A conserved graft formation process in Norway spruce and Arabidopsis identifies the PAT gene family as central regulators of wound healing

Feng, Ming; Zhang, Ai; Nguyen, Van; Bisht, Anchal; Almqvist, Curt; De Veylder, Lieven; Carlsbecker, Annelie; Melnyk, Charles W.


The widespread use of plant grafting enables eudicots and gymnosperms to join with closely related species and grow as one. Gymnosperms have dominated forests for over 200 million years, and despite their economic and ecological relevance, we know little about how they graft. Here we developed a micrografting method in conifers using young tissues that allowed efficient grafting with closely related species and between distantly related genera. Conifer graft junctions rapidly connected vasculature and differentially expressed thousands of genes including auxin and cell-wall-related genes. By comparing these genes to those induced during Arabidopsis thaliana graft formation, we found a common activation of cambium, cell division, phloem and xylem-related genes.
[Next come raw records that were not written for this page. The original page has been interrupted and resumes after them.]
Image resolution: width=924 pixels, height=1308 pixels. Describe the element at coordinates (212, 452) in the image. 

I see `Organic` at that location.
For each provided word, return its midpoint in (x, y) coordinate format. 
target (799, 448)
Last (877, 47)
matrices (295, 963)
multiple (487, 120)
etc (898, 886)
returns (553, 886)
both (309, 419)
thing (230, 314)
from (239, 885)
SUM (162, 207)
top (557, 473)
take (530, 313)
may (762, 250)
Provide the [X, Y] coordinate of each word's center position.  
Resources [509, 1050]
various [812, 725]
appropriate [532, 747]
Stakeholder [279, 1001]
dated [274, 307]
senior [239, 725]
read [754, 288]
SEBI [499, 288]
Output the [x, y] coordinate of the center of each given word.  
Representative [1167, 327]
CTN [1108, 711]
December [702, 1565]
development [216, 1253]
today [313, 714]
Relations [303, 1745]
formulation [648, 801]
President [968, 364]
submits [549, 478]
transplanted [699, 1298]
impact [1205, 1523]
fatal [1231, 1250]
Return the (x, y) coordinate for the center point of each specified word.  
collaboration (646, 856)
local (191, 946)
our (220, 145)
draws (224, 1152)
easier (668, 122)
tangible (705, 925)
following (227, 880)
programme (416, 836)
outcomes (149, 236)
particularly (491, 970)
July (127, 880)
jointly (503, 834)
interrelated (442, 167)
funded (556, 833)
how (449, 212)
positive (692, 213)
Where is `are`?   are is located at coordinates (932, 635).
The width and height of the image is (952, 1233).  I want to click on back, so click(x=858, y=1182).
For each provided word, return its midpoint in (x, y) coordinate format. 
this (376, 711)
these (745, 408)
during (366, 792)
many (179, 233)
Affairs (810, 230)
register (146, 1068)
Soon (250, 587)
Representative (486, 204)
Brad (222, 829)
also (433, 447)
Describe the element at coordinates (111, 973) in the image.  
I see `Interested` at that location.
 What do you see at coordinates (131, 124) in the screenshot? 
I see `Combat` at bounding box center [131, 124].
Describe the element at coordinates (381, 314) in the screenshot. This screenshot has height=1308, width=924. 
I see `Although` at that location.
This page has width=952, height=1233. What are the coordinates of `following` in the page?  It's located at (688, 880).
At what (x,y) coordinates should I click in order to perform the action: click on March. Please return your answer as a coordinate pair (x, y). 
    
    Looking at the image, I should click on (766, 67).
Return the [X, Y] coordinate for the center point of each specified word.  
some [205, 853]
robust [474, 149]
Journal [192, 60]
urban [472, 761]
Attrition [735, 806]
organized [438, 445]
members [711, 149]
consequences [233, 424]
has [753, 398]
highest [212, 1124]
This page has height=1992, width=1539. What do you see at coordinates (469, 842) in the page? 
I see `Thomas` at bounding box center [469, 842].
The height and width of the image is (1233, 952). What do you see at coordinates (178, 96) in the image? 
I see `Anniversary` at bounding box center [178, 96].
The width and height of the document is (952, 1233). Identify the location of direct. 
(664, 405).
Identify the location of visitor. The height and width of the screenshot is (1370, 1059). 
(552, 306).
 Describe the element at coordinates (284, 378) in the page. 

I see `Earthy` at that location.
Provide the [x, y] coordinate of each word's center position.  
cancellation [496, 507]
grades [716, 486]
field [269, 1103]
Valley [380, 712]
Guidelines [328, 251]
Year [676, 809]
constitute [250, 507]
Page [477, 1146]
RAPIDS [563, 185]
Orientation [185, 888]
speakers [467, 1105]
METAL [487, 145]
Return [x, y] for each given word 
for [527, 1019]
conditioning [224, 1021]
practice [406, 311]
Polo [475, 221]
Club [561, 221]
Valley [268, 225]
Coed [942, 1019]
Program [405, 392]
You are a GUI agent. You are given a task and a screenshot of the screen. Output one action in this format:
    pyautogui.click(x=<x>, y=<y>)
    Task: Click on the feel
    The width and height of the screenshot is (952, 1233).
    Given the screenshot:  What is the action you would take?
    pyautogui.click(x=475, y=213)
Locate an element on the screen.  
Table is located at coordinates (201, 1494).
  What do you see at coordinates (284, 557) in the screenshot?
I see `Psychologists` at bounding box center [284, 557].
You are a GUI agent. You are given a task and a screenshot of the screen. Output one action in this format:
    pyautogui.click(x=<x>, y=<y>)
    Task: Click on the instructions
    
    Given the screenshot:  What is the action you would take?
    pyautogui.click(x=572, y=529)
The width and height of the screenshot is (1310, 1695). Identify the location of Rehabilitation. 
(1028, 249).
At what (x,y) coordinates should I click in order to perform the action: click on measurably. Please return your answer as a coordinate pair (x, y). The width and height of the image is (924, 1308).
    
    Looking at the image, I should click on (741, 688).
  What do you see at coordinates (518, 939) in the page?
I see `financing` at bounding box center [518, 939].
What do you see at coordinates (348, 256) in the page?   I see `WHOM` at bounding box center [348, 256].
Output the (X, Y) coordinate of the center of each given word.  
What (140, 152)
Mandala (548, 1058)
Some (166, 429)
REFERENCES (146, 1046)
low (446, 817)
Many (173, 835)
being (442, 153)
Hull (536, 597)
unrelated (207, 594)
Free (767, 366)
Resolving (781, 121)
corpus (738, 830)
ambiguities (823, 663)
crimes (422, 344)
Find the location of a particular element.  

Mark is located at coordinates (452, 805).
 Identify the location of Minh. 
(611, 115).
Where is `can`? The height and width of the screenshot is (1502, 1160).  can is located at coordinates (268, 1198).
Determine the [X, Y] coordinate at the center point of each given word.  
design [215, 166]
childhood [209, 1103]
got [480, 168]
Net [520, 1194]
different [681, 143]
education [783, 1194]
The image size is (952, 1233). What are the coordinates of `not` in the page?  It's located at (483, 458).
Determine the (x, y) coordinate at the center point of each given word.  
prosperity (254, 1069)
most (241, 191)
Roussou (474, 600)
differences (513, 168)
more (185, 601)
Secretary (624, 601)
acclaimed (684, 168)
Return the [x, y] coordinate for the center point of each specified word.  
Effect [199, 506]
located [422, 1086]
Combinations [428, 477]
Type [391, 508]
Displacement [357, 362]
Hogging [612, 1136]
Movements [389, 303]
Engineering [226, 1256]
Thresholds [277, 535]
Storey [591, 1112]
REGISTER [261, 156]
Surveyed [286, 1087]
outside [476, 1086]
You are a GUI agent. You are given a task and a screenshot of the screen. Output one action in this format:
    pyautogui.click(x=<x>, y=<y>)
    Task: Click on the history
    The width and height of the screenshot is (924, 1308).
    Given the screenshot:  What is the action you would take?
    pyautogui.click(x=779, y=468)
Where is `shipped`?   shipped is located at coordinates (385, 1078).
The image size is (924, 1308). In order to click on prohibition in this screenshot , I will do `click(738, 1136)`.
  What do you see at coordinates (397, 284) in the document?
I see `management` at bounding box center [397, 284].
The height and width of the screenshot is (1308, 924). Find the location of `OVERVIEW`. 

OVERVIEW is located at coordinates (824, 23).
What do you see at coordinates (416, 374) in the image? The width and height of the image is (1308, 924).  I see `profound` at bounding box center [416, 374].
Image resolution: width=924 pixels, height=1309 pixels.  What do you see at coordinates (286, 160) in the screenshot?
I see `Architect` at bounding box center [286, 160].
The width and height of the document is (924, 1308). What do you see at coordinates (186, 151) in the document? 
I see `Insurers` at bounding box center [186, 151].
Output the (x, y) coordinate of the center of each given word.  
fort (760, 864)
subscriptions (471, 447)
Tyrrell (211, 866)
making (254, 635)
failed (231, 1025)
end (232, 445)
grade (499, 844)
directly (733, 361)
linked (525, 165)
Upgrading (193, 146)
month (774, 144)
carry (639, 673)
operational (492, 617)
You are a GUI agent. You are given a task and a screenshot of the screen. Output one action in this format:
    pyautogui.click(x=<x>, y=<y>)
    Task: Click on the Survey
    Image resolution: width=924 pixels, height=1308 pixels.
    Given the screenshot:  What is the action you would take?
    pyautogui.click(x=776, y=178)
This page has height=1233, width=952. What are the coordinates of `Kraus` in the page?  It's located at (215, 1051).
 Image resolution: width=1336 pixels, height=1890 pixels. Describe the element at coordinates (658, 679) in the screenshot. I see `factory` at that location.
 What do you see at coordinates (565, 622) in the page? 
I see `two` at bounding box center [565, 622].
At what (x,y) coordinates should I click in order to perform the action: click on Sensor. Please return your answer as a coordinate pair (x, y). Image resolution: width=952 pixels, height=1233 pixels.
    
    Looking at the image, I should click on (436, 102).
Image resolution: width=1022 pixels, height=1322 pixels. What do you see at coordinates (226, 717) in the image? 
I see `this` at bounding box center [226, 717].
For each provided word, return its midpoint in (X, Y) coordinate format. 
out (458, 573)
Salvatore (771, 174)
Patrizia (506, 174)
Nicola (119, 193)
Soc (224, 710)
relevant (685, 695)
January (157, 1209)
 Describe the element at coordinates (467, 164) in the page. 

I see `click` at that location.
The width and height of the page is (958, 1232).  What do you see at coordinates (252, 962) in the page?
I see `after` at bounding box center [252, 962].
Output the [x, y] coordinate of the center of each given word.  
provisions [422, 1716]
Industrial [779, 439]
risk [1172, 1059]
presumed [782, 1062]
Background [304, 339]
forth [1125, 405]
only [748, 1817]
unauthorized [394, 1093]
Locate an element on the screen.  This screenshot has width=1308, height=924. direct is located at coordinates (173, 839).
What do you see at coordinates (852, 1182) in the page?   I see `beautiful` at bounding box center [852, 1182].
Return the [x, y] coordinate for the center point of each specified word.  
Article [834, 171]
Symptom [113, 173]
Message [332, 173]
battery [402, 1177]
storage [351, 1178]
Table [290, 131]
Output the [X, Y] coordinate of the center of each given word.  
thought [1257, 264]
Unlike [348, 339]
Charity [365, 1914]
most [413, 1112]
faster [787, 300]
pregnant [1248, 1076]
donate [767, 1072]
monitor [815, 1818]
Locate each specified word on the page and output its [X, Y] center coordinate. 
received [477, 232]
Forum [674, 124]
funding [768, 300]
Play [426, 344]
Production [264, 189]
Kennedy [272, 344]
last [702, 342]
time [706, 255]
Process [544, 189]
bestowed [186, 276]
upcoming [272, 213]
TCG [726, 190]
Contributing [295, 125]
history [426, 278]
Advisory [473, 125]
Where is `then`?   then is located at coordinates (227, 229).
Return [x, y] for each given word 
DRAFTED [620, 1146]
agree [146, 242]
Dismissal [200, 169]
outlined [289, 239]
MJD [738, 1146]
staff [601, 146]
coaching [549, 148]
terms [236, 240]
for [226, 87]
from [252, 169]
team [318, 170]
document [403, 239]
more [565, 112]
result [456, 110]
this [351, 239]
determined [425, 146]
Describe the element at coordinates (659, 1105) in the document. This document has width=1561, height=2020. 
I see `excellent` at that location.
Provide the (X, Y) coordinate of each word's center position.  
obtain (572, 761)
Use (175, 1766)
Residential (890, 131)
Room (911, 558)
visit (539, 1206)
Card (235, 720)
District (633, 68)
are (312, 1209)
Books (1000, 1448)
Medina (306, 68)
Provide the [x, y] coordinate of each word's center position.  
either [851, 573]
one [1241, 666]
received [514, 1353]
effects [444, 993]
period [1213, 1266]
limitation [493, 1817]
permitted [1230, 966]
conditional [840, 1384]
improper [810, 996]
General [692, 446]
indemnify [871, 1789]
A gene regulatory network analysis in Norway spruce (Picea abies) predicted that PHYTOCHROME A SIGNAL TRANSDUCTION 1 (PAT1) acted as a core regulator of graft healing. This gene was strongly up-regulated during both spruce and Arabidopsis grafting, and Arabidopsis mutants lacking PAT genes failed to attach tissues or successfully graft. Complementing Arabidopsis PAT mutants with the spruce PAT1 homolog rescued tissue attachment and enhanced callus formation. Together, our data show an ability for young tissues to graft with distantly related species and identifies the PAT gene family as conserved regulators of graft healing and tissue regeneration.